# Your task
Starting with the line below that holds "港聞 (54, 680)" and stopping after the line that holds "cartoline (46, 870)", transcribe the lines exactly, leaving out all pictures.

____________________

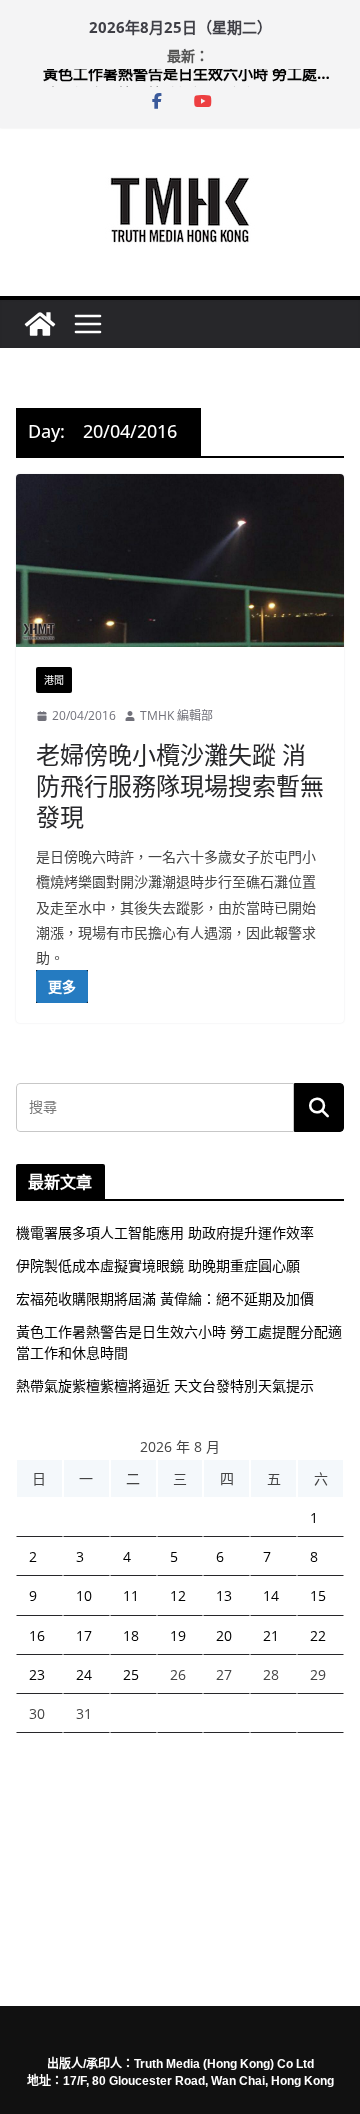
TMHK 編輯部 (176, 715)
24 (84, 1674)
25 (131, 1674)
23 (37, 1674)
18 (131, 1635)
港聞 (54, 680)
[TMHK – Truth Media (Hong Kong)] (40, 324)
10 (84, 1595)
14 (271, 1595)
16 (37, 1635)
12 (178, 1595)
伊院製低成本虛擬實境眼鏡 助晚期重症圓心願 (158, 1265)
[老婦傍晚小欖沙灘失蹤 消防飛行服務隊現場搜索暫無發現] (180, 561)
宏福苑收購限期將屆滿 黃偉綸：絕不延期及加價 (165, 1298)
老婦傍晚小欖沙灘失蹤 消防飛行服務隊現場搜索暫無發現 (180, 785)
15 (318, 1595)
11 (131, 1595)
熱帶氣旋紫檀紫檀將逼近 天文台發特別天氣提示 (165, 1385)
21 (271, 1635)
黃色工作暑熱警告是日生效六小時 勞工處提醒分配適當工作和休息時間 (193, 79)
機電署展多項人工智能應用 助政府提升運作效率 (165, 1232)
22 (318, 1635)
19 (178, 1635)
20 (224, 1635)
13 (224, 1595)
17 (84, 1635)
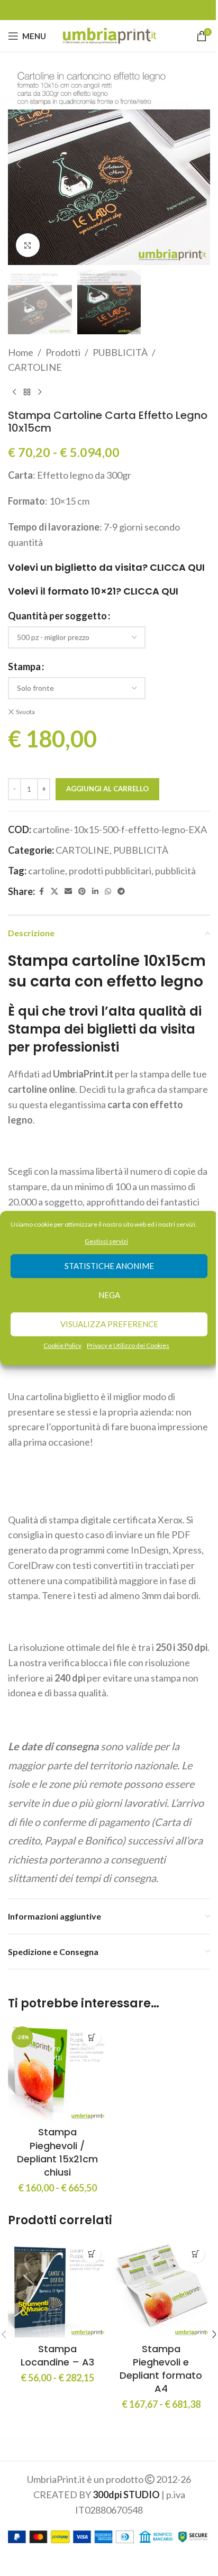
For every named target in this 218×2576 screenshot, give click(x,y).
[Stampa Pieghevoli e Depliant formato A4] (161, 2288)
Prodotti (63, 352)
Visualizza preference (109, 1324)
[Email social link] (68, 891)
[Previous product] (14, 392)
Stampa (24, 666)
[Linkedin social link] (95, 891)
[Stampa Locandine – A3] (57, 2288)
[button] (18, 164)
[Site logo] (109, 35)
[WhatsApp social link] (108, 891)
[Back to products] (27, 392)
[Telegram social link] (121, 891)
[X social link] (54, 891)
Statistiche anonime (109, 1266)
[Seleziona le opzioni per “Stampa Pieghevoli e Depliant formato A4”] (195, 2253)
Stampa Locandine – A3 (57, 2355)
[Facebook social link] (41, 891)
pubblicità (175, 870)
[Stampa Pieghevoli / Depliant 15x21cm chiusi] (57, 2072)
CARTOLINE (35, 367)
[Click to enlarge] (28, 245)
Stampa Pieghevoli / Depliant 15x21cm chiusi (57, 2152)
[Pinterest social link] (82, 891)
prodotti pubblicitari (110, 870)
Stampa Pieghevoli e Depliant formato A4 (161, 2369)
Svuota (25, 712)
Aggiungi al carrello (107, 788)
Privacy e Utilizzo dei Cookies (128, 1345)
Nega (109, 1295)
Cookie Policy (62, 1345)
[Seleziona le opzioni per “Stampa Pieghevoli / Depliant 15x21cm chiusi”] (92, 2037)
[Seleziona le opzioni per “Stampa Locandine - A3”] (92, 2253)
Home (20, 352)
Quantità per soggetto (57, 616)
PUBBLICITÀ (120, 352)
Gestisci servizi (106, 1241)
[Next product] (39, 392)
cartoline (46, 870)
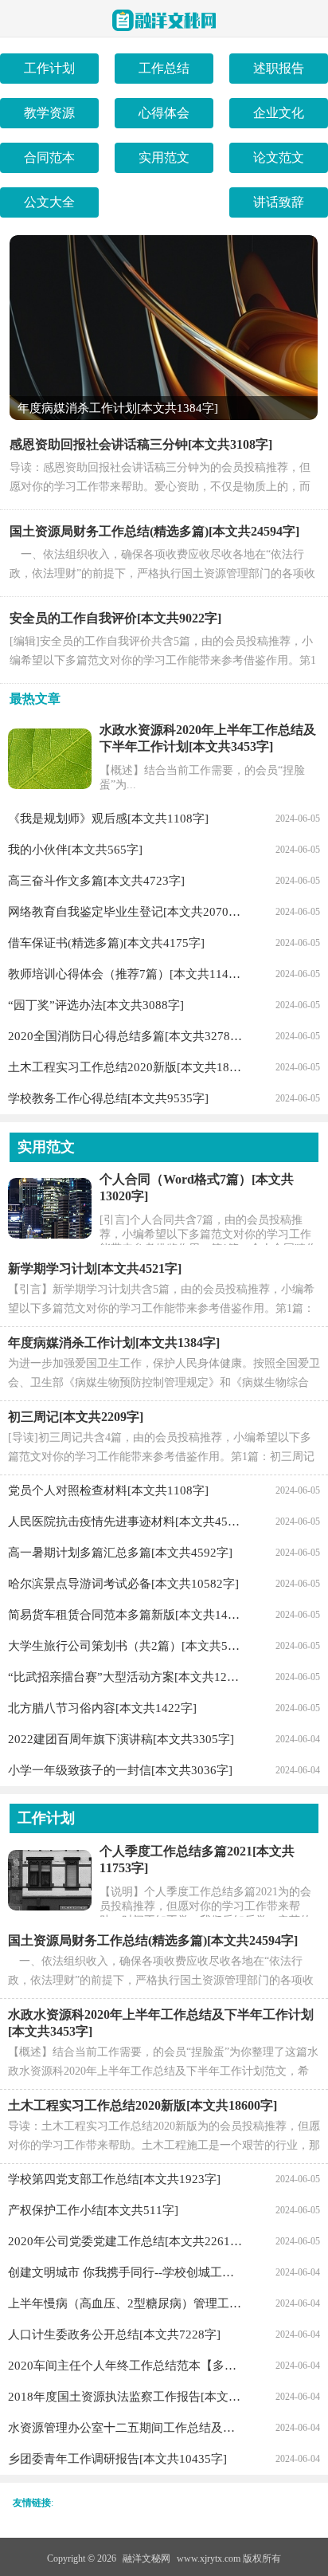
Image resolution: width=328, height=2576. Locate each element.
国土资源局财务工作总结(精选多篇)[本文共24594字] (154, 531)
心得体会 (164, 113)
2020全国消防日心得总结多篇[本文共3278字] (125, 1036)
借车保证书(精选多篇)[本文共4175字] (106, 943)
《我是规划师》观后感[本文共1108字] (108, 818)
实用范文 (164, 157)
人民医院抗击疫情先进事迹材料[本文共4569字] (125, 1521)
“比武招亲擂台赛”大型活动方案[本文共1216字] (125, 1677)
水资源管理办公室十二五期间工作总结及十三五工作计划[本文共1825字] (125, 2427)
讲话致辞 (278, 202)
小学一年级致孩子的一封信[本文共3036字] (120, 1770)
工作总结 (164, 68)
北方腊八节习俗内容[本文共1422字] (102, 1708)
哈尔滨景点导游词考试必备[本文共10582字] (123, 1583)
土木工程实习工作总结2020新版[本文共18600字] (125, 1067)
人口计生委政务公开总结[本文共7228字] (114, 2334)
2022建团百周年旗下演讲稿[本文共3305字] (121, 1739)
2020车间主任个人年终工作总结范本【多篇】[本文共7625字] (125, 2365)
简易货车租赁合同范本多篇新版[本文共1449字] (125, 1614)
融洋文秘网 (146, 2558)
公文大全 (49, 202)
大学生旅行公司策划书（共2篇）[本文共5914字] (125, 1645)
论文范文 (278, 157)
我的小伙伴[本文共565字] (75, 849)
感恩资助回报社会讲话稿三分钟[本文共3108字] (141, 444)
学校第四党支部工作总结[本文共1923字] (114, 2179)
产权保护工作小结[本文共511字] (93, 2210)
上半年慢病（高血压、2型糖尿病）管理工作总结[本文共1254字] (125, 2303)
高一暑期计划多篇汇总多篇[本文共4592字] (120, 1552)
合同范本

____________________

# Reply
港聞 (54, 680)
[TMHK – Truth Media (Hong Kong)] (40, 324)
10 (84, 1595)
14 (271, 1595)
16 (37, 1635)
12 (178, 1595)
伊院製低成本虛擬實境眼鏡 助晚期重症圓心願 (158, 1265)
[老婦傍晚小欖沙灘失蹤 消防飛行服務隊現場搜索暫無發現] (180, 561)
宏福苑收購限期將屆滿 黃偉綸：絕不延期及加價 (165, 1298)
老婦傍晚小欖沙灘失蹤 消防飛行服務隊現場搜索暫無發現 (180, 785)
15 (318, 1595)
11 (131, 1595)
熱帶氣旋紫檀紫檀將逼近 天文台發特別天氣提示 (165, 1385)
21 (271, 1635)
黃色工作暑熱警告是日生效六小時 勞工處提醒分配適當工作和休息時間 (193, 79)
機電署展多項人工智能應用 助政府提升運作效率 (165, 1232)
22 (318, 1635)
19 (178, 1635)
20 (224, 1635)
13 (224, 1595)
17 (84, 1635)
For every named target in this 218×2576 screenshot, give click(x,y).
[Stampa Pieghevoli e Depliant formato A4] (161, 2288)
Prodotti (63, 352)
Visualizza preference (109, 1324)
[Email social link] (68, 891)
[Previous product] (14, 392)
Stampa (24, 666)
[Linkedin social link] (95, 891)
[Stampa Locandine – A3] (57, 2288)
[button] (18, 164)
[Site logo] (109, 35)
[WhatsApp social link] (108, 891)
[Back to products] (27, 392)
[Telegram social link] (121, 891)
[X social link] (54, 891)
Statistiche anonime (109, 1266)
[Seleziona le opzioni per “Stampa Pieghevoli e Depliant formato A4”] (195, 2253)
Stampa Locandine – A3 (57, 2355)
[Facebook social link] (41, 891)
pubblicità (175, 870)
[Stampa Pieghevoli / Depliant 15x21cm chiusi] (57, 2072)
CARTOLINE (35, 367)
[Click to enlarge] (28, 245)
Stampa Pieghevoli / Depliant 15x21cm chiusi (57, 2152)
[Pinterest social link] (82, 891)
prodotti pubblicitari (110, 870)
Stampa Pieghevoli e Depliant formato A4 (161, 2369)
Svuota (25, 712)
Aggiungi al carrello (107, 788)
Privacy e Utilizzo dei Cookies (128, 1345)
Nega (109, 1295)
Cookie Policy (62, 1345)
[Seleziona le opzioni per “Stampa Pieghevoli / Depliant 15x21cm chiusi”] (92, 2037)
[Seleziona le opzioni per “Stampa Locandine - A3”] (92, 2253)
Home (20, 352)
Quantità per soggetto (57, 616)
PUBBLICITÀ (120, 352)
Gestisci servizi (106, 1241)
[Next product] (39, 392)
cartoline (46, 870)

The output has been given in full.